Cardiac tissue development for delivery of embryonic stem cell-derived endothelial and cardiac cells in natural matrices.

The packaging and delivery of cells for cardiac regeneration has been explored using a variety biomaterials and delivery methods, but these studies often ignore one or more important design factors critical for rebuilding cardiac tissue. These include the biomaterial architecture, strength and stiffness, cell alignment, and/or incorporation of multiple cell types.
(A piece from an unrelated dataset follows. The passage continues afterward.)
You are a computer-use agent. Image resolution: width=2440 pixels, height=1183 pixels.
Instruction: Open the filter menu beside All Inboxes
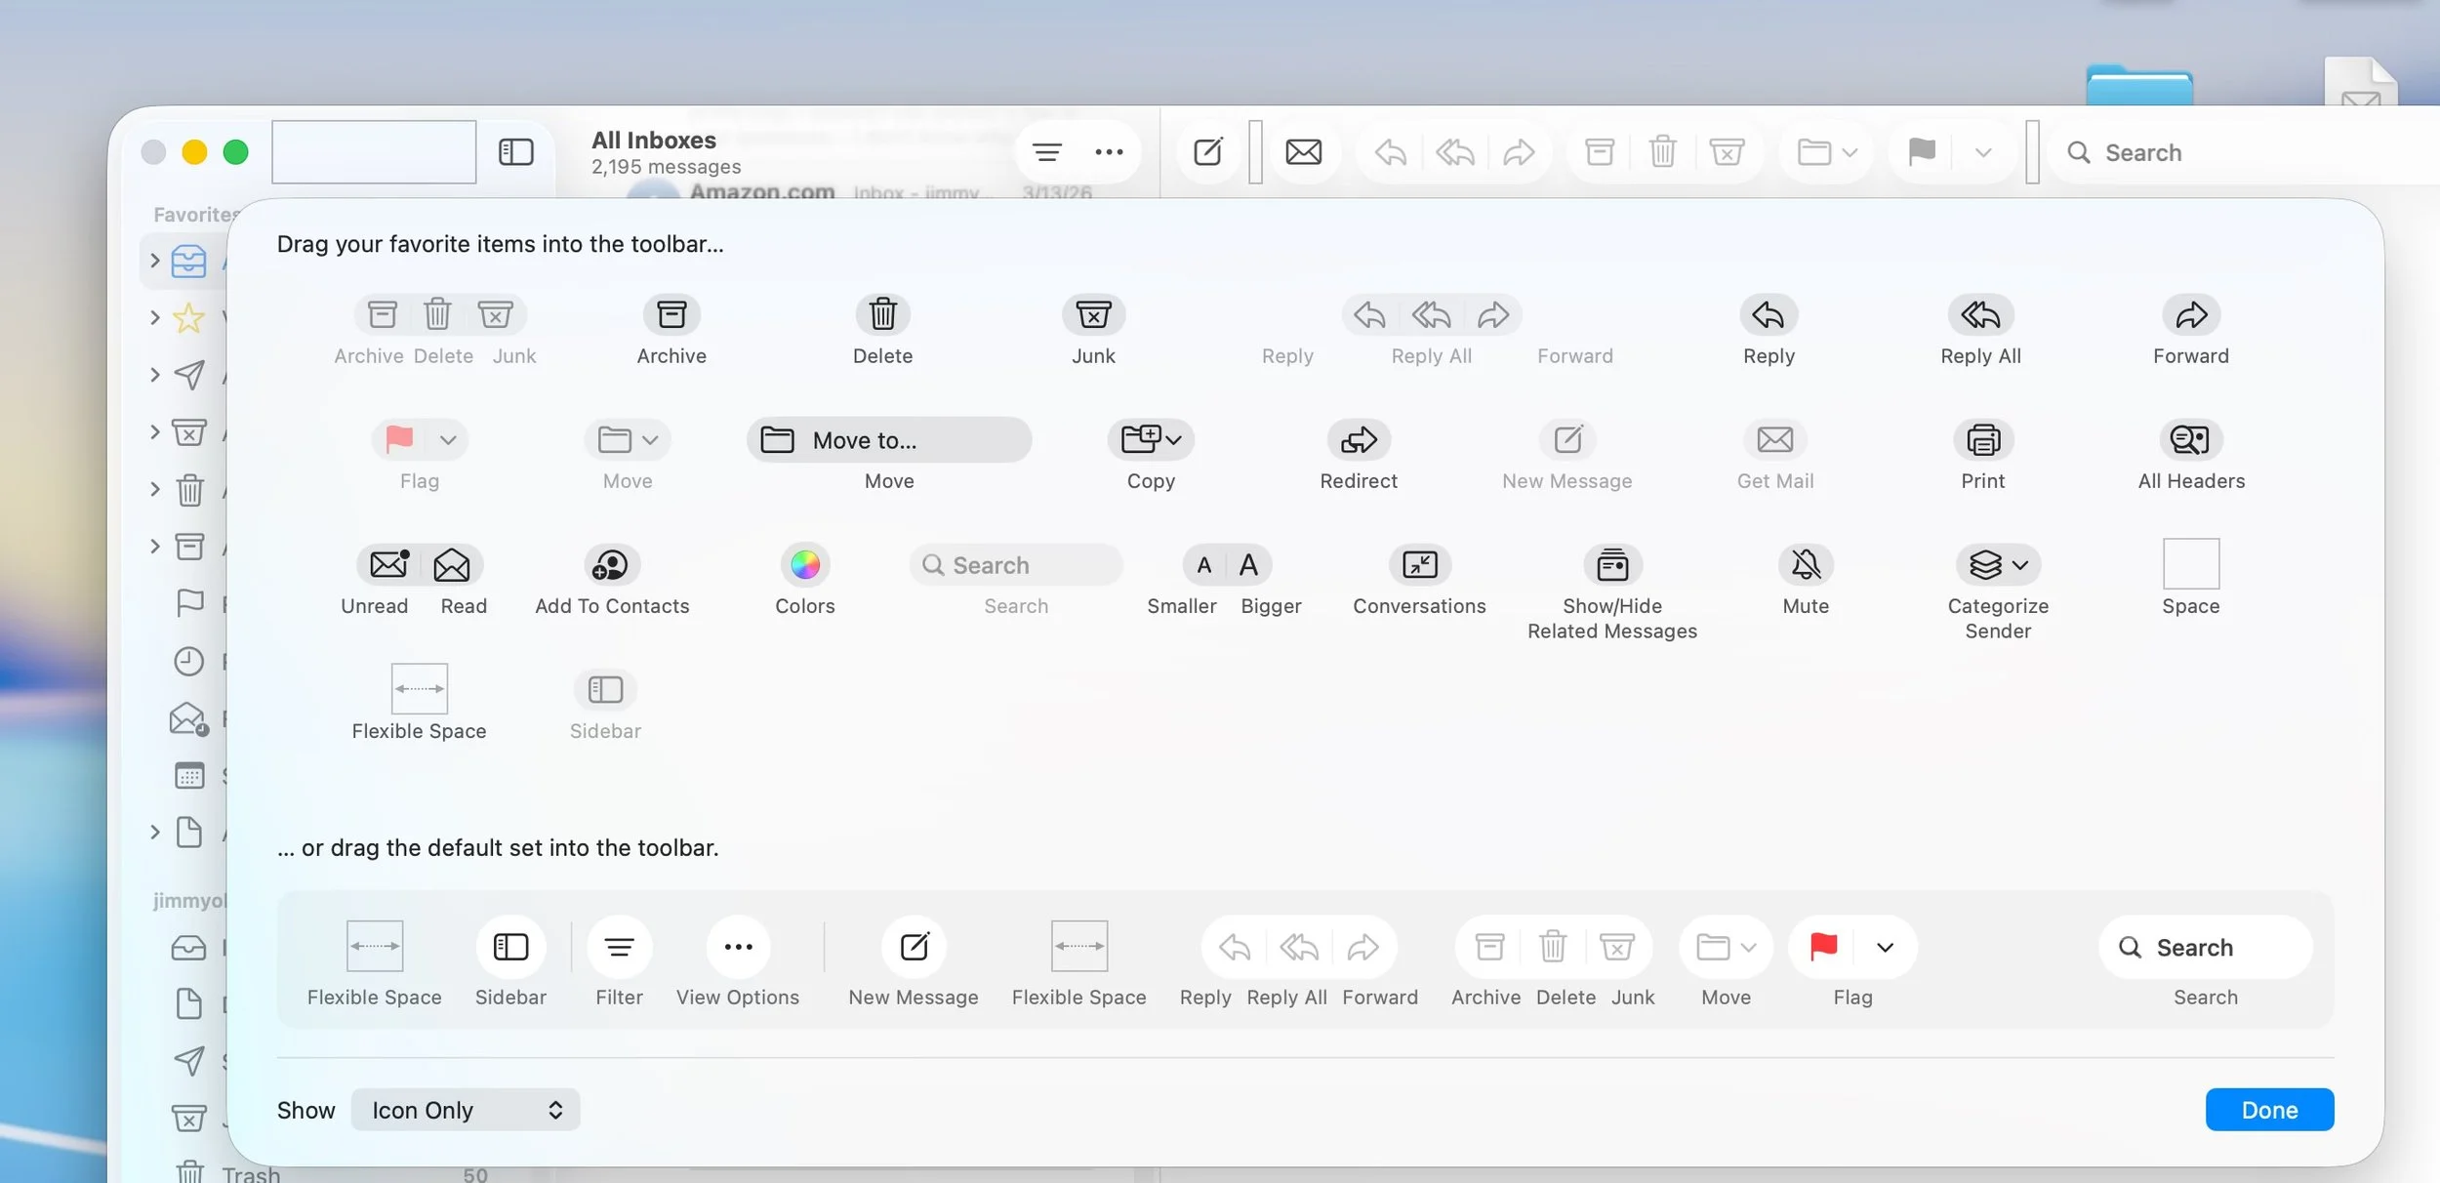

In this article, we explore the combinatorial use of decellularized tissues, moldable hydrogels, patterned cell-seeding, and cell-sheet engineering and find that a combination of these methods is optimal in the recreation of transplantable cardiac-like tissue in vivo. We show that decellularized urinary bladder matrix (UBM), that is compliant and suturable, supports the survival of cell cultures but does not allow maintenance of cell-to-cell contacts of transferred cell-sheets (presumably, due to its rough surface). Moreover, the UBM material must be filled with hyaluronan (HA) hydrogels for smoothing rough surfaces and allowing the delivery of greater cell numbers. We additionally incorporated our previously developed "wrinkled" microchip for inducing alignment of cardiac cells with a laser-etched mask for co-seeding patterned "channels" of cells. This article also introduces a novel method of plasma coating for cell-sheet engineering that compares well with electron bean irradiation methods and may be combined with our "wrinkled" surfaces to facilitate the alignment of cardiac cells into sheets. Our data shows that an optimal design for generating cardiac tissue would include (1) decellularized matrix seeded with endothelial cells in a HA layered with (2) prealigned cardiac cell-sheets fabricated using our "wrinkled" microchips and thermo-responsive polymer [poly(N-isopropylacrylamide)] cell sheet transfer system. (c) 2012 Wiley Periodicals, Inc. J Biomed Mater Res Part B: Appl Biomater, 2012.